No caso da Troller, que permanece em operação até o final do ano, apesar de ser uma pequena operação, ela guarda o simbolismo de ser um empreendimento regional. "É uma fábrica brasileira, nordestina, cearense, que  tinha uma marca, um projeto local, mas que foi comprada pela Ford", destaca Guimarães. A Ford adquiriu a Troller em 2007, do empresário cearense Mario Araripe. 

"É a saída de um grupo muito grande, que se confunde com a própria história da indústria. Por outro lado é preciso analisar o atual movimento da indústria automotiva, que está readequando seu modelo, buscando ser mais sustentável, apostando nos combustíveis fósseis e nos carros elétricos. A decisão de deixar o país foi baseada nessa crise inédita atual com forte queda do setor, mas existem outros pontos a serem avaliados", observa Guimarães. 

Professor do departamento de Economia da Universidade Federal de Pernambuco (UFPE) e consultor de empresas, Ecio Costa, compara o impacto da saída da Ford na economia regional, com o que aconteceria com uma desistência da Jeep de permanecer em Pernambuco. "Imagine se a Jeep saísse de Goiana após 20 anos consolidada, desenvolvendo toda aquela região, as indústrias satélites lá. É um impacto muito grande nesses municípios", observa. 

INDÚSTRIA 

A decisão da Ford de deixar Camaçari e Horizonte (CE) também terá reflexos sobre o setor industrial, que não vem de um bom desempenho desde a recessão de 2015 e 2016 e que se agravou com a pandemia do novo coronavírus. Responsável por 21,8% do PIB baiano, a indústria vem registrando queda ao longo de todo o ano no Estado e acumulando uma queda de 6,9% de janeiro a outubro de 2020, segundo dados do IBGE. Maior economia nordestina com um PIB de R$ 304,8 bilhões, a Bahia impacta o desempenho da indústria nordestina, que no mesmo período acumulado apresenta queda de 5%. 

A Confederação Nacional da Indústria (CNI) e a Federação das Indústrias de São Paulo (Fiesp), alertaram que a saída da Ford do setor industrial brasileiro alerta para a necessidade de reduzir o custo Brasil, melhor o ambiente de negócios e aumentar a competitividade dos produtos nacionais.

"Isso não é apenas discurso.
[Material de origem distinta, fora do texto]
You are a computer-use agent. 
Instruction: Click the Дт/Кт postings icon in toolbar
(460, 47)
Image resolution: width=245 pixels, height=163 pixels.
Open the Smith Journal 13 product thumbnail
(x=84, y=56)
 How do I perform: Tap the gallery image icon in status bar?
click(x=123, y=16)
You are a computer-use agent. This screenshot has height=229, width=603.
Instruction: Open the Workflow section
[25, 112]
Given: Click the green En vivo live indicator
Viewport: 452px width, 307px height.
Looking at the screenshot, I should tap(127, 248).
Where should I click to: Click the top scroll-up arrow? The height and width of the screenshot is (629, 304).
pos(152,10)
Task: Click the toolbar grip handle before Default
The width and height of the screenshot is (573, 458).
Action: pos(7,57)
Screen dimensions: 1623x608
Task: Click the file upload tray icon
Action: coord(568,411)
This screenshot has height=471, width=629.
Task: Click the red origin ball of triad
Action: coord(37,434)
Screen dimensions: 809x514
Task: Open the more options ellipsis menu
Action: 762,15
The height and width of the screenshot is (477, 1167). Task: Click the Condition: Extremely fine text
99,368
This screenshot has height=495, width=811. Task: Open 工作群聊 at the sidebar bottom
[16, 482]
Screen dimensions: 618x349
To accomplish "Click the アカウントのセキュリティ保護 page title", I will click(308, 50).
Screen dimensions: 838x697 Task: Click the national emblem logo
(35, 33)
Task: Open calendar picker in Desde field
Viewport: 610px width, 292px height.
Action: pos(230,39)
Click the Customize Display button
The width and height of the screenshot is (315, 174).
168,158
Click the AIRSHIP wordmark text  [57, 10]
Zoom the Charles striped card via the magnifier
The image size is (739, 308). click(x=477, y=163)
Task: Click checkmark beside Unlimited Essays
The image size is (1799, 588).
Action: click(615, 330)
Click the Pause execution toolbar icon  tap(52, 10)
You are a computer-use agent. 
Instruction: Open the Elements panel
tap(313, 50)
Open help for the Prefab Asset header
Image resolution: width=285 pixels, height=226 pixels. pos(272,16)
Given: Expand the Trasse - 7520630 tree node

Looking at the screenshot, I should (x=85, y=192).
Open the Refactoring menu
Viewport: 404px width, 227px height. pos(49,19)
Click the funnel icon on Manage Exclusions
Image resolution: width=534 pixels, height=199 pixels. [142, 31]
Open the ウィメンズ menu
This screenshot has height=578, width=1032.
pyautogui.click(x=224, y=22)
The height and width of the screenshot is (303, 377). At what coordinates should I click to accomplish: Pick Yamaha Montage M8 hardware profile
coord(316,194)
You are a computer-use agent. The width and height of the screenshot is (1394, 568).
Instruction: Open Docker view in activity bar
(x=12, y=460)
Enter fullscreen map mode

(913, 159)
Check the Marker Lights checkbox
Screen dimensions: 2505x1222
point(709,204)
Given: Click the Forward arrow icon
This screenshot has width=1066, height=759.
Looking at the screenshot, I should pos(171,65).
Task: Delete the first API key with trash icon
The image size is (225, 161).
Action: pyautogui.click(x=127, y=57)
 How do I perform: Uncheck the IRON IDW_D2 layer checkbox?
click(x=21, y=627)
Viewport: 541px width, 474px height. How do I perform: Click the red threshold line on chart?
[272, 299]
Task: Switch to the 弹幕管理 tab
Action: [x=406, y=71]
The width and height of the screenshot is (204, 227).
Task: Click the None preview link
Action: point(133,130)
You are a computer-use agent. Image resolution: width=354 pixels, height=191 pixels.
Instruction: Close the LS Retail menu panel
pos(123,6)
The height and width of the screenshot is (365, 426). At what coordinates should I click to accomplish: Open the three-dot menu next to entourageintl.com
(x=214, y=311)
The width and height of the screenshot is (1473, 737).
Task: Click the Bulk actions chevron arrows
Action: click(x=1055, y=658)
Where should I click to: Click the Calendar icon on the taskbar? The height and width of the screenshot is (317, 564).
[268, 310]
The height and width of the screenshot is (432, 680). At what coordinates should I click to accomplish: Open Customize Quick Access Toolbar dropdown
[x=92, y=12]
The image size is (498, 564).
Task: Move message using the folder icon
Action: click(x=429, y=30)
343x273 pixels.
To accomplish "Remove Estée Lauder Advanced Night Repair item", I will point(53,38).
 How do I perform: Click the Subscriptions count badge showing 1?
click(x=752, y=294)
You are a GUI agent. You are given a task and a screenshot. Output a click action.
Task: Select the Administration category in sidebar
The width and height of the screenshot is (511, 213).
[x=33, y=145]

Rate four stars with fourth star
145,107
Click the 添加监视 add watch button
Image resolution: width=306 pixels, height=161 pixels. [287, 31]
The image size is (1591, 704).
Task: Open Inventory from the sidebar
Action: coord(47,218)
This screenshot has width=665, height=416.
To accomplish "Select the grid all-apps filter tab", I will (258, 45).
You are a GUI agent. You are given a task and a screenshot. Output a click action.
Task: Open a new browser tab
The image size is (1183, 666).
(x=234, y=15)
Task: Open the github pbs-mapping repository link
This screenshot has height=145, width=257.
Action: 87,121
É a realidade enfrentada pelas empresas. A alta carga tributária brasileira faz diferença na hora da tomada de decisões. O custo de cada automóvel produzido aqui, por exemplo, dobra apenas por conta dos impostos - e ainda há governantes que pensam no absurdo de aumentar tributos, como no caso da inacreditável alta do ICMS em São Paulo", aponta a Fiesp.

"A desistência da Ford de é um sinal de alerta para os governos federal, de estados e municípios, além do Congresso Nacional, sobre a necessidade se aprovar, com urgência, medidas para a redução do Custo Brasil. Entre elas, a reforma tributária se apresenta como a prioritária para a redução do principal entrave à competitividade do setor industrial brasileiro", reforça a CNI.